**Given exercise A:** Please write out the section of the CPU advice thread starting at "## catnip (Jun" and ending at "with further help.", word for word.

**Excerpt provided:**
────────

# CPU Advice For 7D Video Editing



## catnip (Jun 14, 2009)

I've been comfortably editing HDV footage for a while, but having recently purchased a 7D it is time for some long-overdue upgrades.


I recently installed GeForce GT 240, but my main concern is with my CPU & Motherboard (AMD Athlon 64 X2 4200+ & AM2NF6G-VSTA).
I have very limited knowledge when it comes to CPU & Mobo's as I have never dealt with upgrading these before.

An i5-2500 3.30GHz is at about my budget limit for a CPU at £165, but then which Mobo I need in order to accommodate this is where I could do with further help.

Also, if anyone has any opinions regarding the i5-2500/i5-2500K and 7D editing I'd be pleased to hear pros/cons/comparisons, or any other processors around the same price which might serve me better?

I am on a budget due to recent software and camera purchases, and so after the CPU will need to also get new ram and Mobo. I intend to get 1x4GB RAM stick just for now, and then another stick the same soon after.

Sorry if this is a rather plain 'what CPU should I get' kind of post, I've done a lot of reading but would always rather hear my particular situation explained in detail.

I edit using Neoscene, Premiere Pro CS5, Windows 7 Ultimate. 


Any help at all appreciated, thanks.


----------



## 723869 (Aug 2, 2010)

I used to do that kinda stuff. ...but on my lappy, and it doesn't like it at all. XD

I would really suggest waiting on a "Sandy Bridge" processor. It just came out and there are likely things to be ironed out of it.

Since you do things like editing, I would suggest you get something like *an AMD Phenom II X6 1075T*. It has six cores and is slightly cheaper than what you currently have chosen.

To pair with that, I usually just say to go with *the Asus M4A87TD EVO*.

As for RAM, I really would steer away from 4GB sticks. They tend to be all wonky, not work right, and throw little fits. I would settle for *this G.Skill 4GB (2x2GB) 1333 set*. And, if you need it, another set to max out your board.

────────

Records in a dataset
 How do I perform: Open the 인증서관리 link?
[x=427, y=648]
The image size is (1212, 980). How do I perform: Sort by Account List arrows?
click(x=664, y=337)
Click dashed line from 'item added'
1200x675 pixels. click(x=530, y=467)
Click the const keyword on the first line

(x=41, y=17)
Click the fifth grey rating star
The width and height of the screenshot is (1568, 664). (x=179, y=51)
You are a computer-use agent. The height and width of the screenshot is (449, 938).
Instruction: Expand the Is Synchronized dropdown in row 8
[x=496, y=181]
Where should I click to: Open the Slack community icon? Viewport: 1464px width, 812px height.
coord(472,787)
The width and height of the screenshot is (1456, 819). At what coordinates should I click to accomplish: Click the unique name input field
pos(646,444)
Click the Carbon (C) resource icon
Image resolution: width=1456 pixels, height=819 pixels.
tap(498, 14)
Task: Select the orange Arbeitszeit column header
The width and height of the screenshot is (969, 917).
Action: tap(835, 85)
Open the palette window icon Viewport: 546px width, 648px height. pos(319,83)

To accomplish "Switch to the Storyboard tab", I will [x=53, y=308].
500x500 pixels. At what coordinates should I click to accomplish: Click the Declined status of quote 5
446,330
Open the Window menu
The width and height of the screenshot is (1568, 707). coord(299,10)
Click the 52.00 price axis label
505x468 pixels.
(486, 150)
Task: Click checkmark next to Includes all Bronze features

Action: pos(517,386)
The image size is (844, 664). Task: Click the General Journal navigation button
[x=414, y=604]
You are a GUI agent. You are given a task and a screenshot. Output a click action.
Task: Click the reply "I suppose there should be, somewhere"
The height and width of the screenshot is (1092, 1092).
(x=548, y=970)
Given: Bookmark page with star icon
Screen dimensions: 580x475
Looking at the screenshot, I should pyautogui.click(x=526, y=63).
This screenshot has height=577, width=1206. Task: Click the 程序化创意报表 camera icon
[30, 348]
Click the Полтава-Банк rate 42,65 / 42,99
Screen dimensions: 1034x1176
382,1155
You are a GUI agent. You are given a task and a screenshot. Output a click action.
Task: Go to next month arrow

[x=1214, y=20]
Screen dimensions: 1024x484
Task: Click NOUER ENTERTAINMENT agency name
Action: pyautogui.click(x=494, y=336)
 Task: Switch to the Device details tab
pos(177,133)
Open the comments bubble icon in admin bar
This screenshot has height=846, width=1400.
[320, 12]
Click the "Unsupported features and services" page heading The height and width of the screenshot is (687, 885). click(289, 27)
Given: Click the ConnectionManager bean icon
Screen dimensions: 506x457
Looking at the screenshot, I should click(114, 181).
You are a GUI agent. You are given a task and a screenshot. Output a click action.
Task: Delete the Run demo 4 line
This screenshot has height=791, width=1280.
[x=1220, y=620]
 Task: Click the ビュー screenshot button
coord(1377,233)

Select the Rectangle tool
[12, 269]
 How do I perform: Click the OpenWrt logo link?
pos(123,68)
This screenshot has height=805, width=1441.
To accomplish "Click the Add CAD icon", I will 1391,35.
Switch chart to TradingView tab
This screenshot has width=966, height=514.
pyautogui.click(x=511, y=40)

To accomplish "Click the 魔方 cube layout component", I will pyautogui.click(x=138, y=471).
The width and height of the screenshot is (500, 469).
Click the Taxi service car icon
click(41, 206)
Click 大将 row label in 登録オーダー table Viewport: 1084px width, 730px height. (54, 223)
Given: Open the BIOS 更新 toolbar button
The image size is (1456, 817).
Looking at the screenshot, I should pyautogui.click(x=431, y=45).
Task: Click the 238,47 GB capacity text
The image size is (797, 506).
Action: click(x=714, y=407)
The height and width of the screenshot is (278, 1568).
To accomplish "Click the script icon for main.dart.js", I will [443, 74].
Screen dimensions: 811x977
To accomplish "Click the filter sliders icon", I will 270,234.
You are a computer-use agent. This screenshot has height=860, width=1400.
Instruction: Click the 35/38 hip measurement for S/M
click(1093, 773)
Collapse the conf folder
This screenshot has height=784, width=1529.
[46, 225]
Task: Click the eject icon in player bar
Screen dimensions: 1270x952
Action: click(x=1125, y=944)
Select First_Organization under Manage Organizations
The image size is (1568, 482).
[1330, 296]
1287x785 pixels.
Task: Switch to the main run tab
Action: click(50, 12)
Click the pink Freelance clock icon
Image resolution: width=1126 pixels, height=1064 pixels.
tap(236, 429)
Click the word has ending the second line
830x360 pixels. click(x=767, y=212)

────────

**Given exercise B:** Give the entries again without any change, starting at the first entry and ending with the line that contains "(x=41, y=17)", both included.

**Finished answer A:**
## catnip (Jun 14, 2009)

I've been comfortably editing HDV footage for a while, but having recently purchased a 7D it is time for some long-overdue upgrades.


I recently installed GeForce GT 240, but my main concern is with my CPU & Motherboard (AMD Athlon 64 X2 4200+ & AM2NF6G-VSTA).
I have very limited knowledge when it comes to CPU & Mobo's as I have never dealt with upgrading these before.

An i5-2500 3.30GHz is at about my budget limit for a CPU at £165, but then which Mobo I need in order to accommodate this is where I could do with further help.

**Finished answer B:**
 How do I perform: Open the 인증서관리 link?
[x=427, y=648]
The image size is (1212, 980). How do I perform: Sort by Account List arrows?
click(x=664, y=337)
Click dashed line from 'item added'
1200x675 pixels. click(x=530, y=467)
Click the const keyword on the first line

(x=41, y=17)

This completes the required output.